Seyyid Nasrallah konuşmasının devamında Suud aklından dem vurmanın ve onunla diyalog imkânının bittiğini belirterek “dökülen kanlar Suud hanedanının yarattığı yönetimin sonunu yazacaktır; bu sonun işaretleri ufukta görünmeye başlanmıştır”sözleriyle de Suud yönetimini zor günlerin beklediğine işaret etti.
Nasrallah, konuşmasında Suud ailesinin bu son eylemiyle nezaket ve kibarlıktan anlamadığını ve bundan böyle bu devrin kapandığını şu sözleriyle açıkladı: “Suudlar, Arap yarımadasını bir İngiliz sömürgesi misali yönetmek için katliamlar gerçekleştirmekte ve bu şekilde İsrail'in güçlenmesine hizmet etmektedir.”
Hüccetü'l-İslâm ve'l-Müslimîn Seyyid Hasan Nasrallah konuşmasının devamında zalim Suudların Şeyh Nemr'i katletmekle dünyaya ve İslam âlemine vermek istedikleri mesaja ve Yemen'deki politikalarına dikkat çekerek şu cümlelere yer verdi: “Şeyh Nemrin şehadeti Suud hanedanının yüzünü lekeledi geleceklerini de karartacaktır.

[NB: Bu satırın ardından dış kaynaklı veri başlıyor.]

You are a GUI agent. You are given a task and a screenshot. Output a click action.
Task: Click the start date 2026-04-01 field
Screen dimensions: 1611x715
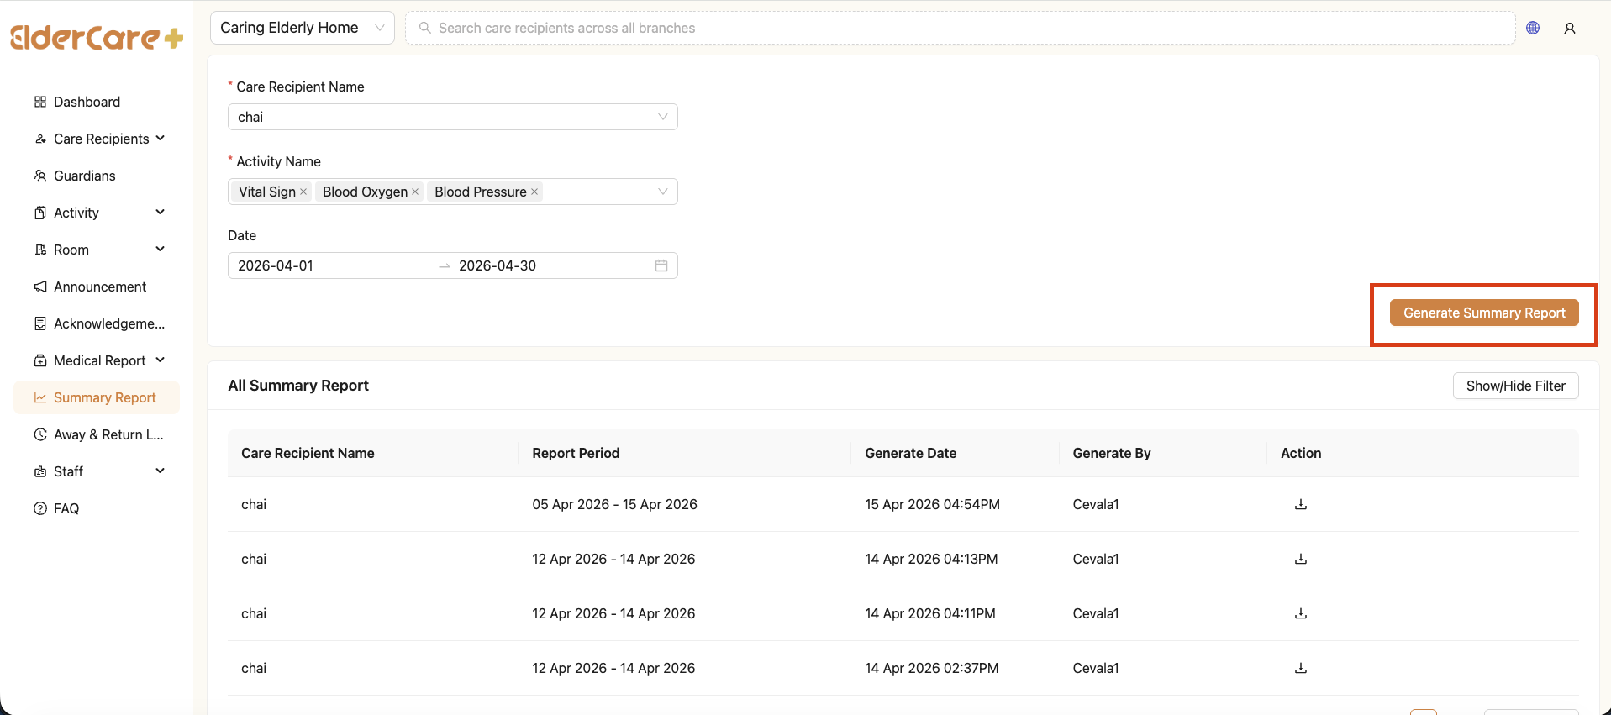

Suud hanedanına göre onların yönetimini eleştiren, tenkit eden herkes öldürülecek ve kanı dökülecektir. Tabii ki bu katliam yolunda diyalog ve akla yer yoktur. Yemen halkına reva görülen de bu ülkede Suud yönetimine boyun eğmeyen insanların bulunmasından kaynaklanmaktadır.”
Hizbullah Genel Sekreteri Nasrallah, bölgede Şii-Sünni ayrımcılığının yapılmaması gerektiğini, bu tür ayrılıkçı hareketlerin Şeyh Nemr'in katillerinin isteği olduğunu vurguladı ve Suudların bu fitne ateşini körüklemek istediklerine işaret ederek şöyle dedi:“Şii-Sünni ayrımcılığı yapmak Şeyh Nemr'in kanına ihanettir!”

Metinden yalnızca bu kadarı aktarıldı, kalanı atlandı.